ASSIGNMENT.
In the entries below, identify every line with the string "section" and copy it.

Stored data entries:
_ _ _ _ _ _ _
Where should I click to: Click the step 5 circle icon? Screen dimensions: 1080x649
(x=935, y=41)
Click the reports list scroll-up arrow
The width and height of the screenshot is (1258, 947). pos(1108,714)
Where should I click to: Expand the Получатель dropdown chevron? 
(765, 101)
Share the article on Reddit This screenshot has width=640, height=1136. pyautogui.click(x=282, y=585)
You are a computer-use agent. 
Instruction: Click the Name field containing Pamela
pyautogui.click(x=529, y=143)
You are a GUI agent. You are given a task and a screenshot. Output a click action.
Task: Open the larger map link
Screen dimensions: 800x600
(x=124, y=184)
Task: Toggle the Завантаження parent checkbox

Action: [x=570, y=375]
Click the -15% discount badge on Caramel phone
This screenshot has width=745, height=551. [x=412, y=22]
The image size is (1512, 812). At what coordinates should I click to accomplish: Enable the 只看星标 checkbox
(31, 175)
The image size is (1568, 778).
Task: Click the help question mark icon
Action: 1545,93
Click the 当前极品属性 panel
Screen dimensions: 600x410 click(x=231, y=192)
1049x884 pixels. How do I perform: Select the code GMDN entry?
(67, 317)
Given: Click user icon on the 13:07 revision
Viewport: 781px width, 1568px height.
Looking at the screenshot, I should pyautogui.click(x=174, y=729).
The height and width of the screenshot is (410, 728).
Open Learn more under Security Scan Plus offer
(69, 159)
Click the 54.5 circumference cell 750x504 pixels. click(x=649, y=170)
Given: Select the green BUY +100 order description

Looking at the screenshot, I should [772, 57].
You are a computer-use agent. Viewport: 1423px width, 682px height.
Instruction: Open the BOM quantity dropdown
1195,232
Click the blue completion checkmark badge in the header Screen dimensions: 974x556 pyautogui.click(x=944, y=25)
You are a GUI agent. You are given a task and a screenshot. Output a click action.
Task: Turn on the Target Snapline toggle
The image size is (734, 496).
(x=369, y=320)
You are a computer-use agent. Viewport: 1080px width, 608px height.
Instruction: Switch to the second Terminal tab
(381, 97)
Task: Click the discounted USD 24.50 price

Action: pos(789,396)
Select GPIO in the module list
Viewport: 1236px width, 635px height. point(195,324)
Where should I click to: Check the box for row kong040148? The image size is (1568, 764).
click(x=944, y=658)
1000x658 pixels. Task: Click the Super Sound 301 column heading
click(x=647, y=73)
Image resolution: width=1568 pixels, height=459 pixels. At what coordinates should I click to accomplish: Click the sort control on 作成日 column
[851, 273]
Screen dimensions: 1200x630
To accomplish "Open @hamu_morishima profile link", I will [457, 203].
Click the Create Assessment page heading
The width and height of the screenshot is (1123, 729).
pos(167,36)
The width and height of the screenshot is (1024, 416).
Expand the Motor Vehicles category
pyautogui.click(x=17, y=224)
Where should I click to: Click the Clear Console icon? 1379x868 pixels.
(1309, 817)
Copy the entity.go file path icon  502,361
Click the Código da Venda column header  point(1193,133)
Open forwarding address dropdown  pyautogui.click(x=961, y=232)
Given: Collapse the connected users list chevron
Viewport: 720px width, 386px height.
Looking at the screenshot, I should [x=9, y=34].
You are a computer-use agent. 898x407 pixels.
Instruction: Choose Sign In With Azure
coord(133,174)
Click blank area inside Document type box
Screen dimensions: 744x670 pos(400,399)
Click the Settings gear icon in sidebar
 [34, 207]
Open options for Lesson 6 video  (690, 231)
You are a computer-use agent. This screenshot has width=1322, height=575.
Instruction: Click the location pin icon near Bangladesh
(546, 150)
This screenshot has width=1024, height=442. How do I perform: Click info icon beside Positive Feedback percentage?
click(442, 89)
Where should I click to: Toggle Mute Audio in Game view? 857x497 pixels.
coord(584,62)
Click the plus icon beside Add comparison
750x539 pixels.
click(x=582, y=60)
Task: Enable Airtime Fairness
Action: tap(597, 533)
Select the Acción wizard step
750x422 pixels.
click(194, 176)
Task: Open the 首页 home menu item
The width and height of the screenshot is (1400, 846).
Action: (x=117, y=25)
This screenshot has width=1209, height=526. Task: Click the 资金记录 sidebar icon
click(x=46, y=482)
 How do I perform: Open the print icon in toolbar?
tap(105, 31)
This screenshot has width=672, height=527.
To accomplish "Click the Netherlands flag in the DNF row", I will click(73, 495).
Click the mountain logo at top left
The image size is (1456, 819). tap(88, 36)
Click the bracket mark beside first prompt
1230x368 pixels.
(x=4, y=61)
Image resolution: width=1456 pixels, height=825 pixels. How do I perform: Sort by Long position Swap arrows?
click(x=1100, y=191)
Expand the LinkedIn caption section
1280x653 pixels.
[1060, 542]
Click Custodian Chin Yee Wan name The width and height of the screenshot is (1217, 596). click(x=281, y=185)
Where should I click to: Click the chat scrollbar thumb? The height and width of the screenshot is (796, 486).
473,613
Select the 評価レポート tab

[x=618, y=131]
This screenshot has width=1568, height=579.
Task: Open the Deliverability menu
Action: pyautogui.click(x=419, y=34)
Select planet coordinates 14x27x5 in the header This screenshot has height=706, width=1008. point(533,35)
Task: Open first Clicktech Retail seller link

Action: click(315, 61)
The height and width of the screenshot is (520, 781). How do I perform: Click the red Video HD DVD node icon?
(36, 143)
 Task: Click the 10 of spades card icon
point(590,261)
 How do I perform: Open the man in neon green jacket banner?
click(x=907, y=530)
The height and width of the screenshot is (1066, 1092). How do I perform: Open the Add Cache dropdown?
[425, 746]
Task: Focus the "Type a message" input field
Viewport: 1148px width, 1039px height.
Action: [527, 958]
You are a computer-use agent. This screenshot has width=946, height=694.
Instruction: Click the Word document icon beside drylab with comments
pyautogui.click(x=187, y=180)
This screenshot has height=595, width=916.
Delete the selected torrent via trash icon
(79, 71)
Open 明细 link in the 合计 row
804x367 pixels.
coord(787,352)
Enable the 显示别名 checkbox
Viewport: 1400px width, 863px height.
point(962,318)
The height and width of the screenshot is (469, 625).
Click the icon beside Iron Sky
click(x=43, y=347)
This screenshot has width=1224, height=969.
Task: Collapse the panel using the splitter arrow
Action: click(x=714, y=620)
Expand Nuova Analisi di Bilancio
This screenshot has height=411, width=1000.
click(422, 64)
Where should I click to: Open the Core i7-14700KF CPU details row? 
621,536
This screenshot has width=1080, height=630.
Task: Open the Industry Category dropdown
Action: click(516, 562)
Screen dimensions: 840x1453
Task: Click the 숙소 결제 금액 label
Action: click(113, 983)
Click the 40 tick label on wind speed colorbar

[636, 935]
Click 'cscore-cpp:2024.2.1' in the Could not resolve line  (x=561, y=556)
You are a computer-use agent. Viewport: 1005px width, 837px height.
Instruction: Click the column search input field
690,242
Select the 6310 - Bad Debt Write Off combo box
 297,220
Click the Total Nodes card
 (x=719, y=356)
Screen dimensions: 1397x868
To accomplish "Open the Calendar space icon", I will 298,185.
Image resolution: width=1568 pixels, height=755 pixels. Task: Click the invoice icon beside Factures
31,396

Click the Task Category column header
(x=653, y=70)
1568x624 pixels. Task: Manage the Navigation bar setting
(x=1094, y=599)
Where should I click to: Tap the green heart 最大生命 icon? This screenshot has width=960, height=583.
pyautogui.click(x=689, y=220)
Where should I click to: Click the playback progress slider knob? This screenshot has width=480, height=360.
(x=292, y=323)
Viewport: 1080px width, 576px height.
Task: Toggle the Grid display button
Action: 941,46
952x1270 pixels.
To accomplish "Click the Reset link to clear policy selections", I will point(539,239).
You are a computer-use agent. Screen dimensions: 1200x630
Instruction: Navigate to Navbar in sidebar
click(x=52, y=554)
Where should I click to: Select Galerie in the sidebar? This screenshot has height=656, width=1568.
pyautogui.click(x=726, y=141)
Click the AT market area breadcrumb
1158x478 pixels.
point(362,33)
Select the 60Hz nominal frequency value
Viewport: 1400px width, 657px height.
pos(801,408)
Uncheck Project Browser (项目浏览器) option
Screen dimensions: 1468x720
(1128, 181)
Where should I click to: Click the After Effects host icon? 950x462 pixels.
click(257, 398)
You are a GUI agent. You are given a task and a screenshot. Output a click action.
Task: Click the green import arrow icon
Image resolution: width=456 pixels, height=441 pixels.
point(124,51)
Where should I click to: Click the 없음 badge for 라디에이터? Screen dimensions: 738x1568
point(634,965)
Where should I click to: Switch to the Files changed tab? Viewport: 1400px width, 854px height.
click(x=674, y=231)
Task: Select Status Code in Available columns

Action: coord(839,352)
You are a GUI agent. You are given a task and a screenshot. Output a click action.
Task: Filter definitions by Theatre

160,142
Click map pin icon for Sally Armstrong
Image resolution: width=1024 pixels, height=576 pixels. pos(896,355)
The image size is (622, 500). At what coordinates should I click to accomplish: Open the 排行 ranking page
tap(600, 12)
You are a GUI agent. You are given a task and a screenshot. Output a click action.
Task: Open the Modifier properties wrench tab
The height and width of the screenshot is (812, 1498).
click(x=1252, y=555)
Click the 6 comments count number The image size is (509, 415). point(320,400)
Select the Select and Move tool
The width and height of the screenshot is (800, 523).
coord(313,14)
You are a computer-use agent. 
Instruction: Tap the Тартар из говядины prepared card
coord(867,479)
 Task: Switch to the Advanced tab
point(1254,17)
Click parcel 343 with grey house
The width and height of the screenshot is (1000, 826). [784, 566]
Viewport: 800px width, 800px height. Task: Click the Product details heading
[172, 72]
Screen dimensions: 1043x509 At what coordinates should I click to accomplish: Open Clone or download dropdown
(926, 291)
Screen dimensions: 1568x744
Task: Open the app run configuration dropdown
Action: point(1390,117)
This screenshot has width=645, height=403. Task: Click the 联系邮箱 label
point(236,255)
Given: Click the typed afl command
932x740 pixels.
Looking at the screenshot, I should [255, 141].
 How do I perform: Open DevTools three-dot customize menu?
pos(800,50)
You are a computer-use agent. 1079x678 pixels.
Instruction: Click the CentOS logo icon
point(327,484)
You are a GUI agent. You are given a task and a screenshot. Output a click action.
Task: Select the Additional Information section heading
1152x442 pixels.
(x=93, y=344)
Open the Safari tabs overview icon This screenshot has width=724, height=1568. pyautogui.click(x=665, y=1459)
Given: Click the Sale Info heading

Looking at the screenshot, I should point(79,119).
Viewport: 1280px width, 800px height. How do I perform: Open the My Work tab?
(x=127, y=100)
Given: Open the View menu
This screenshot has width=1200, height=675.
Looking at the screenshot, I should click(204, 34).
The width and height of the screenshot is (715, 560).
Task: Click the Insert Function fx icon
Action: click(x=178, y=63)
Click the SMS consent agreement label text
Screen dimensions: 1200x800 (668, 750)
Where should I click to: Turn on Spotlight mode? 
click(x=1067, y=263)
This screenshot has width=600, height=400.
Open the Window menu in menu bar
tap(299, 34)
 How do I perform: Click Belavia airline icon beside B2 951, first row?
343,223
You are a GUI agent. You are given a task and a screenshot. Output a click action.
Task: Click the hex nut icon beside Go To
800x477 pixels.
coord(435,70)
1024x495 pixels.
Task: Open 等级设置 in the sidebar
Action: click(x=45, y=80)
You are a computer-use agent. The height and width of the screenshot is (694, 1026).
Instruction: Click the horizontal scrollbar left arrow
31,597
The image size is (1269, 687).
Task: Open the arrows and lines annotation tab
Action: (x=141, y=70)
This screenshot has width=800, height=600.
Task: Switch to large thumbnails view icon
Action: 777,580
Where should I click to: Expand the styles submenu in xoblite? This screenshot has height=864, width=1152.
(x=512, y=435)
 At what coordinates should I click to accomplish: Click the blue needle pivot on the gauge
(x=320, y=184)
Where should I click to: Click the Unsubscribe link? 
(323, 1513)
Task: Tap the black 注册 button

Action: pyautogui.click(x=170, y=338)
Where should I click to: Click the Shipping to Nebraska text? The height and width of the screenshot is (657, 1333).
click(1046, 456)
_ _ _ _ _ _ _
SOLUTION.
Expand the LinkedIn caption section
Task: Select the Additional Information section heading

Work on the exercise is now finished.